* ASSIGNMENT *
Would you retype the records below exactly as they appear?

* PROVIDED ENTRIES *
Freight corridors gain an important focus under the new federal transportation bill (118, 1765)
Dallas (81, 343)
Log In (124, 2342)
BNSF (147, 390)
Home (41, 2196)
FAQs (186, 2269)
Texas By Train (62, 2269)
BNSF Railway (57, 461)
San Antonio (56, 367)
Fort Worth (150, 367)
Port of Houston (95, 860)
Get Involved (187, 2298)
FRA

* OUTPUT OF THE TASK *
Freight corridors gain an important focus under the new federal transportation bill (118, 1765)
Dallas (81, 343)
Log In (124, 2342)
BNSF (147, 390)
Home (41, 2196)
FAQs (186, 2269)
Texas By Train (62, 2269)
BNSF Railway (57, 461)
San Antonio (56, 367)
Fort Worth (150, 367)
Port of Houston (95, 860)
Get Involved (187, 2298)
FRA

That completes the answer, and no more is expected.